Stupid Is As Stupid Does

If you haven’t heard or read about the recent uncovering of remarks made by Jonathan Gruber in relation to the crafting and passage of the Affordable Care Act (i.e., ObamaCare: pub patrons will note I rarely use that term even though I have largely supported it), then it is most likely because you are stupid. Yes, sorry, but that’s the sad reality of affairs according to intelligentsia types like Professor Gruber.

Aaron Blake writing in the Washington Post yesterday argued effectively that Gruber’s remarks will likely have little effect on any legislative initiatives to fully repeal the ACA. And as Kevin Drum pointed out in MotherJones, while Gruber’s choice of wording may have been very poor, he is right in noting that most of the electorate knows very little about public healthcare policy – if that’s what Gruber indeed meant. To me, stupid implies the inability to learn. I think Gruber may have accurately depicted an electorate that is disinterested in and/or unwilling to learn. Even still, I question how someone supposedly so smart could be so stupid.

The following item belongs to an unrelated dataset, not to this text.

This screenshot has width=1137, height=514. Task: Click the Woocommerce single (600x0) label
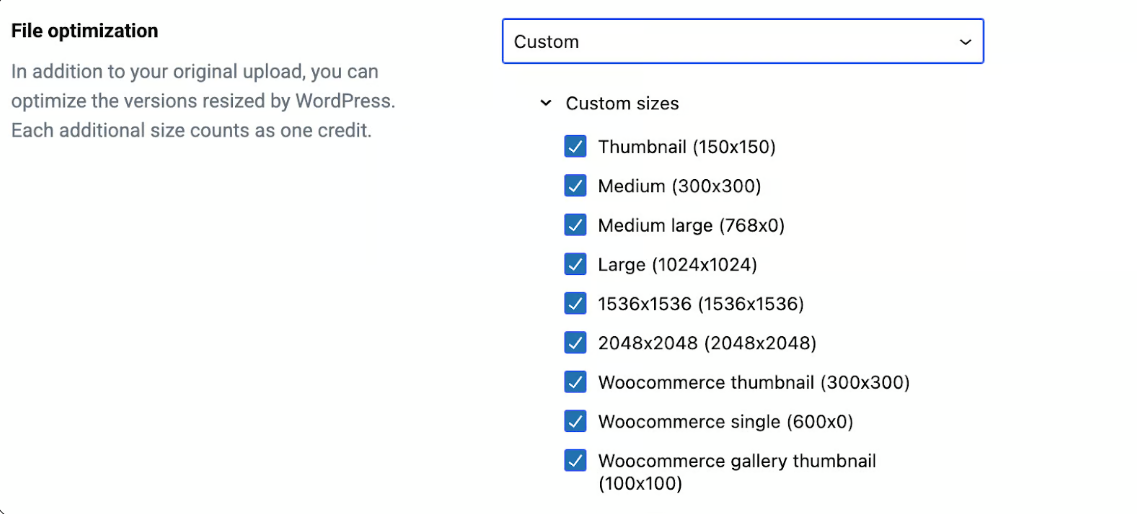coord(725,422)
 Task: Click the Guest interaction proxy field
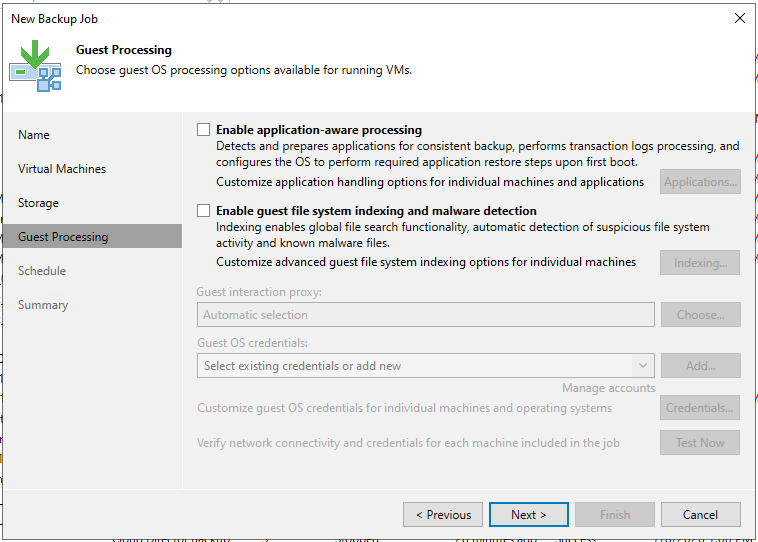point(425,315)

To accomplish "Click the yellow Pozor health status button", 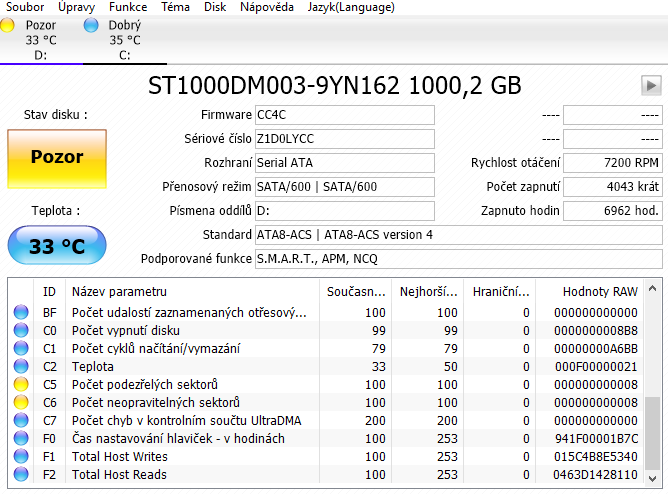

Whatever term might best describe the initial benchmark of the electorate’s understanding of healthcare delivery, policy and regulations back in 2010, it has certainly advanced substantially from then. I’d like to think I’ve contributed a smidgeon since I started this blog in May of 2012. Whether the ACA is repealed, amended or dismantled one line at a time (parish the thought – I read the whole damn thing) healthcare public policy debate between January 2015 and the November elections of 2016 promises to be as energized, contentious and fraught with misinformation and misunderstanding as ever.

And knowing that, I am hoping to take the PolicyPub to a higher level next year. I am hoping to invite guest bloggers representing differing perspectives and backgrounds. Through my firm’s recent strategic alliance with Healthcare Lighthouse we are exploring ways to collaborate on sharing of healthcare public policy knowledge and information in ways that bring real value to organizations involved in healthcare. I am hoping to reenergize our free private discussion group where healthcare public policy is debated based on the merits of ideas and beliefs, and not sound bytes and news clippings.

To accomplish this I am going to need help. I am going to need to find others who share my passion for wanting to learn, understand and share their knowledge on the inner workings of healthcare public policy – and more importantly, the impact of that policy on patients and provider organizations. If you know of anyone who would be interested in adding to the discussion, please have them contact me.

I would like to commit myself in 2015 to proving how wrong Mr. Gruber is: not only is our electorate not stupid – but neither by implication are they willing to allow college professors to determine the future of our healthcare delivery system while they sit back and accept what’s given to them.

Cheers,
  ~ Sparky

Comments

  1. The important issue is not the comment that Gruber made rather the fact that he and the administration intended to deceive the American public. That is what should be under discussion. That type of attitude is incompatible with a democratically elected government. It leads to the totalitarian state.